Archell

“Gevoel is zó belangrijk. Als je het gevoel hebt dat er iets niet klopt, luister daar dan naar, het klopt écht niet. Zoek iemand die je kan vertrouwen. Praat met iemand.”

I have good and bad memories of my childhood, as anyone can. As a child I was always outside on Curaçao, there I played with my friend, Elmer. He had a very different relationship with his parents than I did. People talked to Elmer while hitting was normal in my environment. I was beaten by an uncle, a teacher and my parents.

Seeing that things were different at Elmer's house made me wonder if it was normal for me to be beaten. I became insecure and wondered if my parents loved me. I felt helpless. When I look back on my childhood, I see that my parents didn't know any better. In my culture, the Antillean culture, there is a lot of shame and taboo. There was no discussion about raising and hitting, so I couldn't talk to anyone about it. Just because I was aware of my situation didn't mean I was able to change it yet. I have made attempts. For example, as a child I wanted to report my father, but the police were part of the same system as my father was in. He was a superintendent in the prison. I was immediately taken home by officers. The whole family was angry with my action and ashamed of it.

When I came to live in the Netherlands at the age of 21, I took the patterns of shame and not sharing how you feel with me. I pretended to be different from what I was. I suppressed my insecurity by acting very tough. I started training, bought expensive motorcycles for which I took out a loan. As a result, I had debts and I did not dare to share that with anyone. At one point I couldn't take it anymore and talked about it with a few people. That has done me so good. If you are open and honest in life and dare to move beyond the taboos, something very beautiful will arise in people, then you will feel connected to each other.
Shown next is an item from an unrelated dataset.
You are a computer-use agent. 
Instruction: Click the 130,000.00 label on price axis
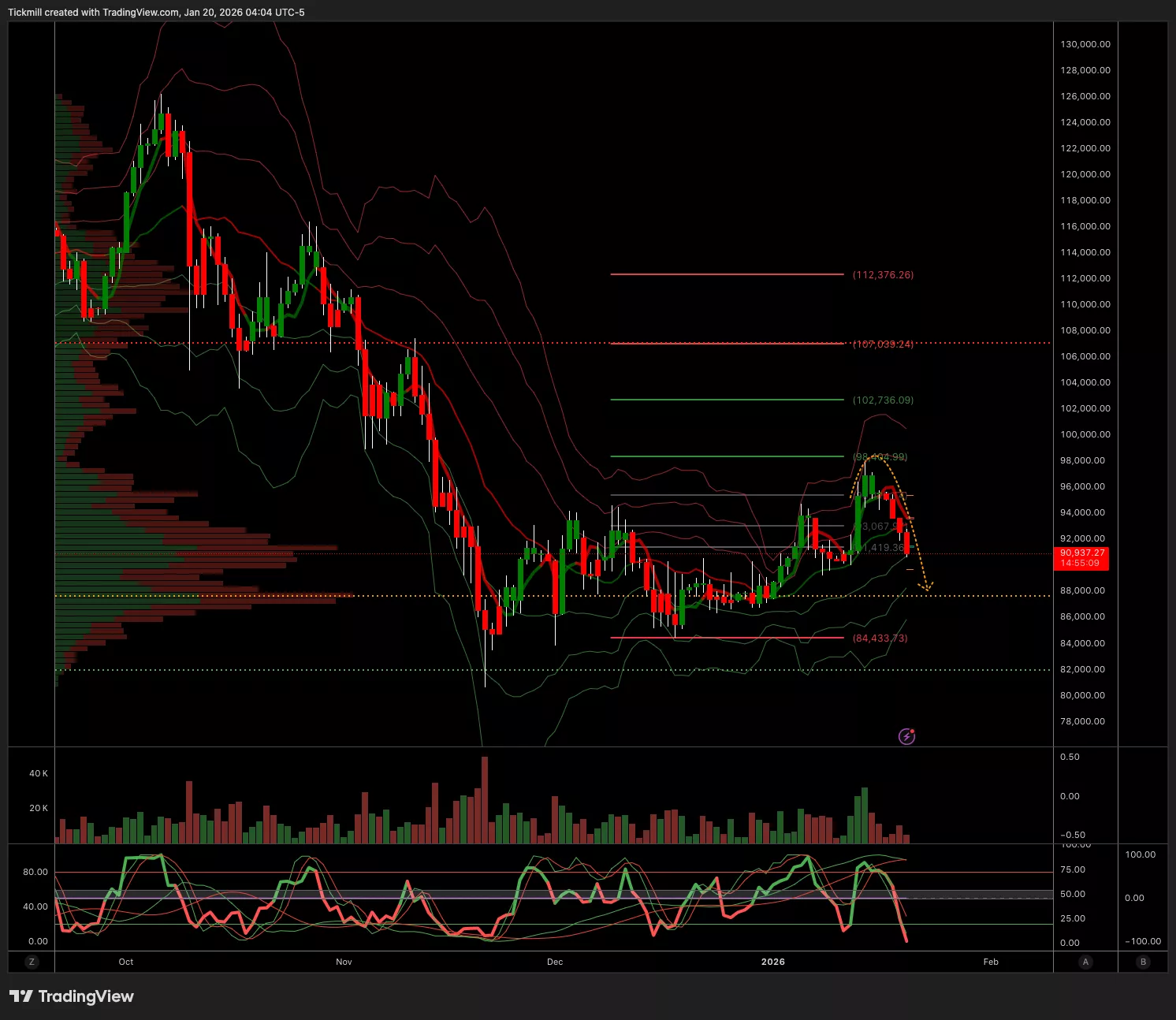[x=1085, y=44]
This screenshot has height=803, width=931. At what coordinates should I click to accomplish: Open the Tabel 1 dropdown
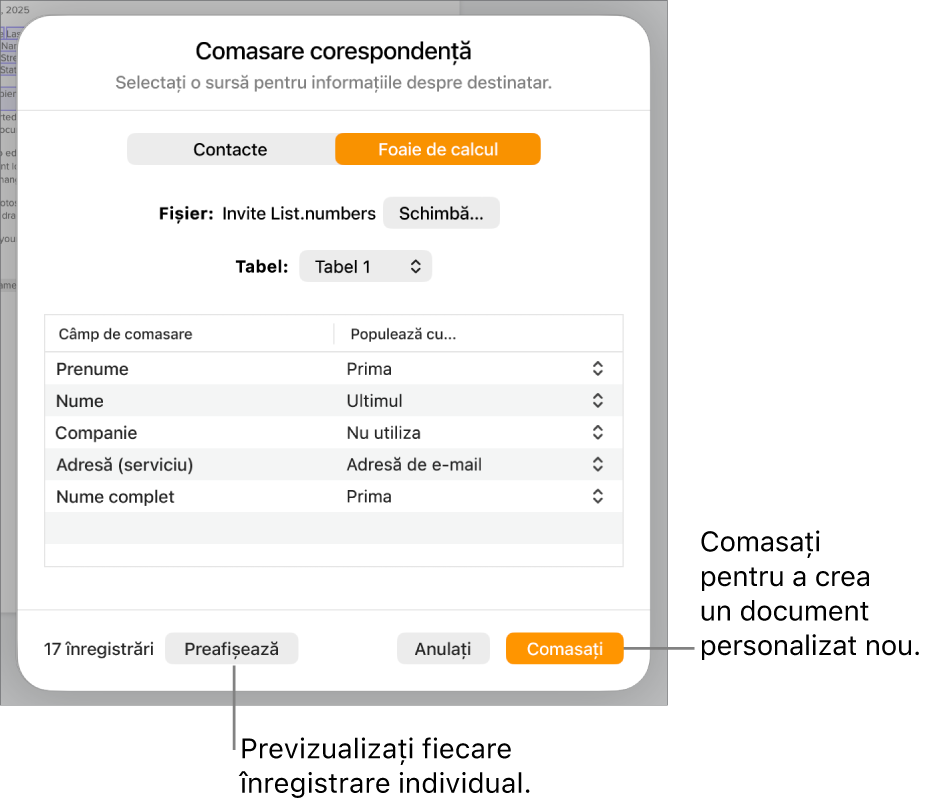pos(365,267)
At home we did not talk about feelings. I've only seen my dad cry once in my life. I think it would have been very helpful if someone had asked me how I felt at a young age. That might have been the key to me. They call it emotional resilience. I only started to develop that around my 27th birthday. Learning to talk about feelings is very important. Not even about child abuse, not even about hitting, but about the emotions behind it. Because if you can talk about that, you feel understood. Feeling is so important. If you feel that something is not right, then listen to it, because most of the time it is indeed really not right. Find someone you can trust, someone who will listen to you. And if someone tells you they don't feel safe, really try to listen. Do not immediately give all kinds of solutions, because someone might just want to express themselves. They may want to know if their feelings are true, before taking action.

By expressing my feelings I have escaped from my mental prison of shame and taboo. The same mental prison my parents were in, only they weren't aware of their patterns.

I hope that soon our grandchildren will no longer suffer from shame and taboo and that lessons will be given at school on topics such as child abuse and domestic violence. Not just in the Week against Child Abuse, but all year round, so that children know that expressing feelings is just as important a lesson as math and language.